Publié le 28 octobre 2023. Une jeune entreprise américaine, Besxar, va tester une technologie innovante de fabrication de semi-conducteurs directement dans l’espace, en profitant des lancements réguliers de SpaceX pour valider son approche et potentiellement révolutionner l’industrie.
- Besxar a signé un accord avec SpaceX pour effectuer 12 vols tests au cours de l’année prochaine.
- L’entreprise ne vise pas à mettre des charges utiles en orbite, mais à tester la résistance des matériaux semi-conducteurs lors de lancements et d’atterrissages.
- Besxar mise sur le vide spatial pour obtenir une pureté de fabrication difficilement atteignable sur Terre, réduisant potentiellement les coûts de production.

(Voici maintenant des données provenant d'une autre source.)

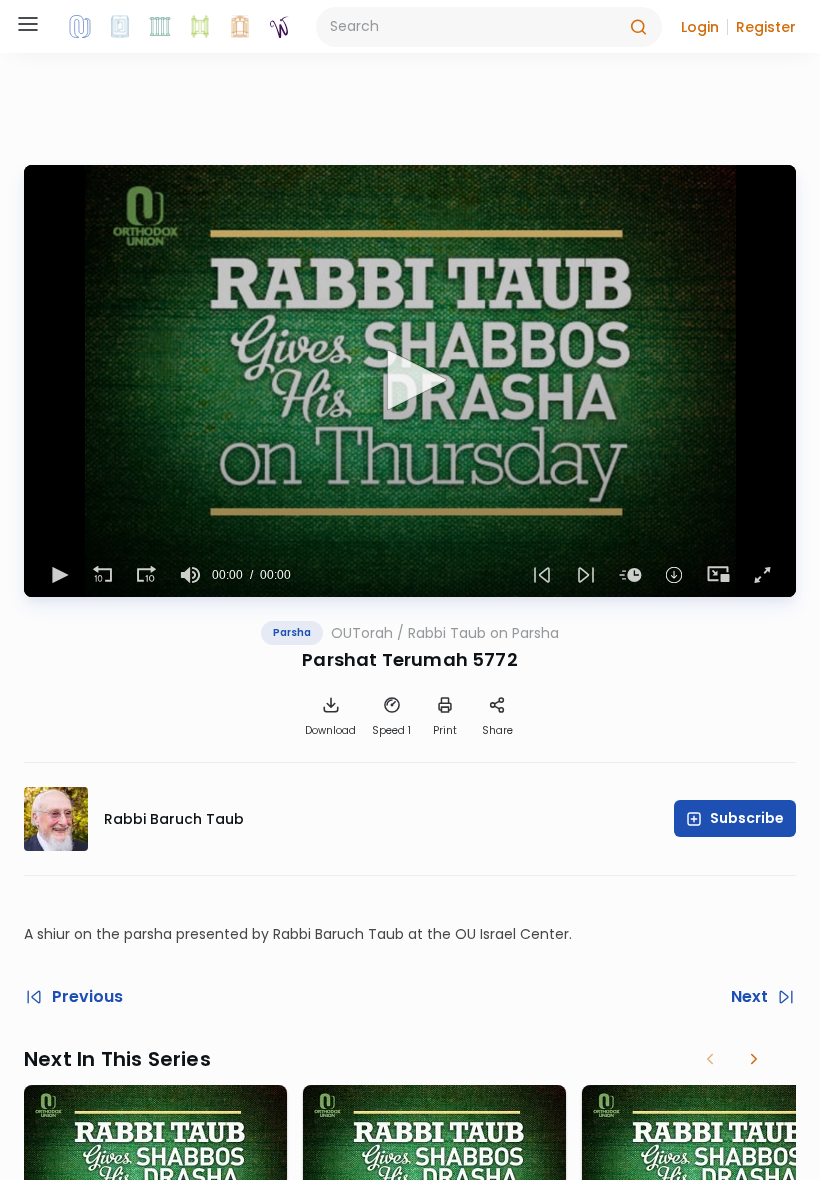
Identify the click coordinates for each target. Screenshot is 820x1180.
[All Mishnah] (120, 27)
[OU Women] (280, 27)
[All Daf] (240, 27)
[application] (410, 381)
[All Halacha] (160, 27)
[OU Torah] (80, 27)
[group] (190, 575)
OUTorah (362, 633)
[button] (700, 27)
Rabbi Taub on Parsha (483, 633)
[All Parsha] (200, 27)
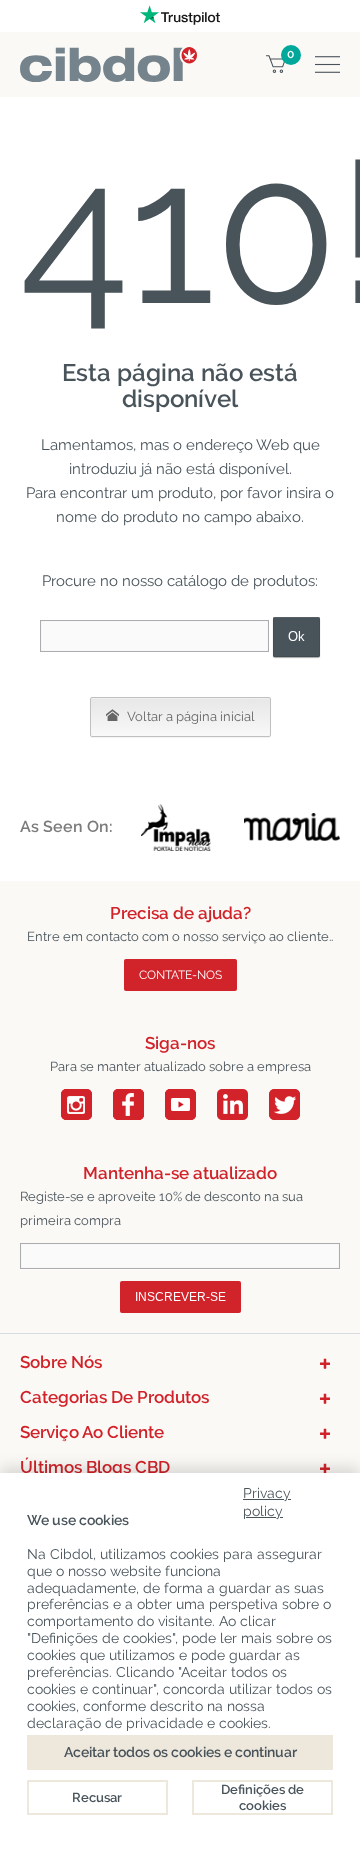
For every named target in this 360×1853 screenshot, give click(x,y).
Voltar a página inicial (189, 716)
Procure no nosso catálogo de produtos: (180, 581)
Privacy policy (267, 1498)
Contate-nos (180, 975)
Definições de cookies (262, 1797)
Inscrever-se (180, 1297)
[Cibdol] (108, 58)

Besxar, basée à Washington, D.C., a conclu un accord de lancement avec SpaceX pour transporter des charges utiles sur 12 missions Falcon 9. Ces missions pourraient débuter avant la fin de l’année, mais les termes financiers de l’accord n’ont pas été divulgués. L’originalité de cette collaboration réside dans le fait que Besxar ne cherche pas à placer ses charges en orbite, contrairement à la majorité des clients de SpaceX.
Chaque lancement de Falcon 9 transportera deux charges utiles, baptisées « Fabship » par l’entreprise, fixées aux propulseurs de la fusée. Ces propulseurs reviendront sur Terre et atterriront moins de 10 minutes après le décollage, emportant avec eux les Fabships. Ces charges utiles, de la taille d’un four à micro-ondes, sont conçues pour tester les systèmes que Besxar développe pour produire des plaquettes semi-conductrices dans le vide spatial.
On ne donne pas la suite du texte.